▸ **What you need to do**:
1. Can you write out the part of the post on C integer promotion rules that opens with the words containing "An informal way" and closes with "computer programming jargon."?
2. Could you write what comes next in the post on C integer promotion rules, continuing after its final line?

— Start of Given text —

An informal way word this question is,

How would re-do some of the weird promotion rules in languages descended from C, like C# or Java. The goal would as to minimize human bewilderment when you add a signed integer (element of $\mathbb{Z}$) to an unsigned integer (an element of $\mathbb{N}$) ..

However, we really want the engage the math side of things to answer this question, with the minimum amount of computer programming jargon.


More Details

In several of the programming languages inspired by C have some unexpected behavior when you add a natural number to a negative integer.

In C we have something like $(+20) + (-4) = 97128371823$ instead of $(+20) + (-4) = (+16)$.

We sometimes get very strange results with C and some of the programming languages compiled into C.

Alternatively worded, when you add an unsigned and a signed together, the output is not usually what the programmer expected.

Under-the-hood, integers are stored in 8 bits, or 16 bits, or 32 bits, etc... If 8 bits is not enough space, a person can write code "promote" the 8-bit integer to a 16 bit integer.

The following are three of the C++ primitive types:

Black Board Bold type name number of bytes can be a negative number?

— End of Given text —
— Start of Information supplied —

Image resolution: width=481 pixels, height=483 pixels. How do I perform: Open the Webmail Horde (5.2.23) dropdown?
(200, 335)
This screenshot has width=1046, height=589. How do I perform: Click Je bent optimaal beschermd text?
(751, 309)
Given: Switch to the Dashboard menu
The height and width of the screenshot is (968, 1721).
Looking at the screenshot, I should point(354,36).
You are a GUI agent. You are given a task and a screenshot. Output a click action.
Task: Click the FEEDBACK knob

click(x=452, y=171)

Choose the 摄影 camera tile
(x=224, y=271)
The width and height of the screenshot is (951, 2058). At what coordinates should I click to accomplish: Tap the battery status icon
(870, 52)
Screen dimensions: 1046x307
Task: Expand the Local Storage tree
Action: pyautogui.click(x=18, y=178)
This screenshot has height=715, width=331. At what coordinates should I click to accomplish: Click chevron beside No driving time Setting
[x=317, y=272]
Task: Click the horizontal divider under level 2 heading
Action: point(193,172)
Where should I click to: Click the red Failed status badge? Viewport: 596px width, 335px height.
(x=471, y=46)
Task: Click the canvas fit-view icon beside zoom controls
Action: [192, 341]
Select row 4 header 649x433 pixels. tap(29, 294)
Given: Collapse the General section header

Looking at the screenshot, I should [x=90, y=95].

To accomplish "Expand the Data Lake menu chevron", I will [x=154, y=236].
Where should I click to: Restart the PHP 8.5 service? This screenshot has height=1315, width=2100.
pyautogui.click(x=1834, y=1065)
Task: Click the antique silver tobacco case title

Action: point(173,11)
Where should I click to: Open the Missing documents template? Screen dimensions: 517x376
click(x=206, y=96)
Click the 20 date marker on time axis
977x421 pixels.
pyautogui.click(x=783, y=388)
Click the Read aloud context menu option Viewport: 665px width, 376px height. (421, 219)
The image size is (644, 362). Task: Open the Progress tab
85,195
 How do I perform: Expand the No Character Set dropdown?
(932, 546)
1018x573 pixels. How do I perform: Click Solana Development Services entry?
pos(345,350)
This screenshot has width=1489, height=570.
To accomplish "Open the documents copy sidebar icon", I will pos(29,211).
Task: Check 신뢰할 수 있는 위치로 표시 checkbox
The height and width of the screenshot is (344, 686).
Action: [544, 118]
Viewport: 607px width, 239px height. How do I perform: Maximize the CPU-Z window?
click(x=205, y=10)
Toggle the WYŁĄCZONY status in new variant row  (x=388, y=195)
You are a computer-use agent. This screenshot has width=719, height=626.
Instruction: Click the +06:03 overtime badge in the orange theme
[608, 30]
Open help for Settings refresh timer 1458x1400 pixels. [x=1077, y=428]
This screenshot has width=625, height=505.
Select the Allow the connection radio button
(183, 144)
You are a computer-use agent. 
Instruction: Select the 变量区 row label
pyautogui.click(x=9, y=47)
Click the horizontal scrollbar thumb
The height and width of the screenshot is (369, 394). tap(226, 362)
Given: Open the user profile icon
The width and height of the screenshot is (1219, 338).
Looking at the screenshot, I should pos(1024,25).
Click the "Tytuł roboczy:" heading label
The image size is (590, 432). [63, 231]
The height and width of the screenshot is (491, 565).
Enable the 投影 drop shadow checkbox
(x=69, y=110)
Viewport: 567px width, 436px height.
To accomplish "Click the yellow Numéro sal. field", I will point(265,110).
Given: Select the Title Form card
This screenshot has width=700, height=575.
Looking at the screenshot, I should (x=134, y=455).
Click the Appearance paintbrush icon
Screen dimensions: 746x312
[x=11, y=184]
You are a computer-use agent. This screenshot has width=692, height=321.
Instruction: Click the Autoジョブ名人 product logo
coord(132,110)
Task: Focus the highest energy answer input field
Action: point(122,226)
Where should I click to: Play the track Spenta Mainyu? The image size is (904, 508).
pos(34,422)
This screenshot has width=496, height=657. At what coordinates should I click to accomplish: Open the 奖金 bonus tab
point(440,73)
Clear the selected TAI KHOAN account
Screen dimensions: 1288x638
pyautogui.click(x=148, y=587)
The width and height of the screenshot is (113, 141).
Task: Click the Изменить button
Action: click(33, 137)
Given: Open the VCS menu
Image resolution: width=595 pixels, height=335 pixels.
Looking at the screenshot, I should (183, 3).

— End of Information supplied —

▸ **The responses**:
1.
An informal way word this question is,

How would re-do some of the weird promotion rules in languages descended from C, like C# or Java. The goal would as to minimize human bewilderment when you add a signed integer (element of $\mathbb{Z}$) to an unsigned integer (an element of $\mathbb{N}$) ..

However, we really want the engage the math side of things to answer this question, with the minimum amount of computer programming jargon.

2.
$\mathbb{N}$ unsigned n no
$\mathbb{Z}$ long 2n yes
$\mathbb{Z}$ signed n yes

When adding a signed 8 bit number to an unsigned 8 bit number we could store the result in a 16 bit signed number.

I have written assembly language before, and I am familiar with the difficulties, don't worry too much about the computer programming aspects of the problem.


Was there a Question in there somewhere?

An answer to this question is a mathematical description of a function named $\mathcal{add}$ (for "addition"), which takes two primitive specifications as input and outputs a new primitive specification the minimum number of bits required to store the two primitive specifications added together in the worst case.

Definition of a intspec

We define a primitive specification $p$ to be be an ordered pair $(p.sign, p.bits)$ such that

  • $p.sign$ is something like a string taken from the set $\{\mathtt{ℤ}, \mathtt{ℕ}\}$

  • $p.bits$ is a number of bits.

If there is a plus sign, it is unsigned.

If there is a minus sign, the specification is for signed numbers.


Examples of a primitive specification


Example One

$p_{1} (ℤ, 8)$.

$p_{1}$ is said to be unsigned because it represents a natural number taken from $\mathbb{N}$

$p_{1}$ represents positive integers stored in 8 bits.

These integers range from $0$ to $+256$


Example Two

$p_{2} = (ℕ, 8)$.

a signed integer stored in 8 bits using the two's compliment system.

$p_{2}$ is a specification for primitive integers ranging from $-128$ to $+127$

In general, signed data-types range from $(-1)*2^{n-1}$ to $(-1) + (+1)*2^{n-1}$ where $n$ is the number of bits.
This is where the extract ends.